Operator: Greetings and welcome to The Chef's Warehouse First Quarter 2022 Earnings Conference Call. A question-and-answer session will follow the formal presentation [Operator Instructions]. As a reminder, this conference is being recorded. I would now like to turn the conference over to your host, Alex Aldous, General Counsel, Corporate Secretary and Chief Government Relations Officer. Please go ahead, sir.
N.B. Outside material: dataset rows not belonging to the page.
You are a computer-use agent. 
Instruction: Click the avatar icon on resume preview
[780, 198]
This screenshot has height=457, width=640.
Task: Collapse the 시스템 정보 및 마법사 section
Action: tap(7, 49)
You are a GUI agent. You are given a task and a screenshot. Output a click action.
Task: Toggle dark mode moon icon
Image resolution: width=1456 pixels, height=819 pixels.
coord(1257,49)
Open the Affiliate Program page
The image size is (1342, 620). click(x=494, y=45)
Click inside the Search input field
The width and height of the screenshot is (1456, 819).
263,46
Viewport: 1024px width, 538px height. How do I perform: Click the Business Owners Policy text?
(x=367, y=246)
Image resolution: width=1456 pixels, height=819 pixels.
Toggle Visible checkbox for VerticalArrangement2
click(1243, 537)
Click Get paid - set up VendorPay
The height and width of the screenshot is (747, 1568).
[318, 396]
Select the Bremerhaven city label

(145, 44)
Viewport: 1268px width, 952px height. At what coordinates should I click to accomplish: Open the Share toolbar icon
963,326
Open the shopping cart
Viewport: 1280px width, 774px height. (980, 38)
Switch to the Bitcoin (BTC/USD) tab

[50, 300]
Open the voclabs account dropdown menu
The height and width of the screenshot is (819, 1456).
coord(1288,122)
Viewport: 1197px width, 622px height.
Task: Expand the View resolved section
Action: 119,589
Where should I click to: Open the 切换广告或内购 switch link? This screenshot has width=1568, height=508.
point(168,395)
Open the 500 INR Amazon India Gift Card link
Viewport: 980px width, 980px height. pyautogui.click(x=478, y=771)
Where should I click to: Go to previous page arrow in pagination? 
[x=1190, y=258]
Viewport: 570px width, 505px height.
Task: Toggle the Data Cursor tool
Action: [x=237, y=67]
Alexandros Aldous: Thank you, Operator. Good morning, everyone. With me on today's call are Chris Pappas, Founder, Chairman and CEO, and Jim Leddy, our CFO. By now, you should have access to our first quarter 2022 earnings press release. It can also be found at wwwchefswarehouse.com under the Investor relations section. Throughout this conference call, we will be presenting non-GAAP financial measures, including among others, historical and estimated EBITDA and adjusted EBITDA, as well as both historical and estimated adjusted net income and adjusted earnings per share. These measurements are not calculated in accordance with GAAP and may be calculated differently in similarly titled non-GAAP financial measures used by other companies. Quantitative reconciliations of our non-GAAP financial measures to their most directly comparable GAAP financial measures appear in today's press release. Before we begin our formal remarks, I need to remind everyone that part of our discussion today will include forward looking statements, including statements regarding our estimated financial performance. Such forward looking statements are not guarantees of future performance. And therefore, you should not put undue reliance on them. These statements are subject to numerous risks and uncertainties that could cause actual results to differ materially from what we expect. Some of these risks are mentioned in today's release. Others are discussed in our annual report on form 10-K and quarterly reports on form 10-Q which are available on the SCC website. Today, we are going to provide a business update and go over our first quarter results in detail. And then we will open up the call for questions. With that, I will turn the call over to Chris Pappas. Chris.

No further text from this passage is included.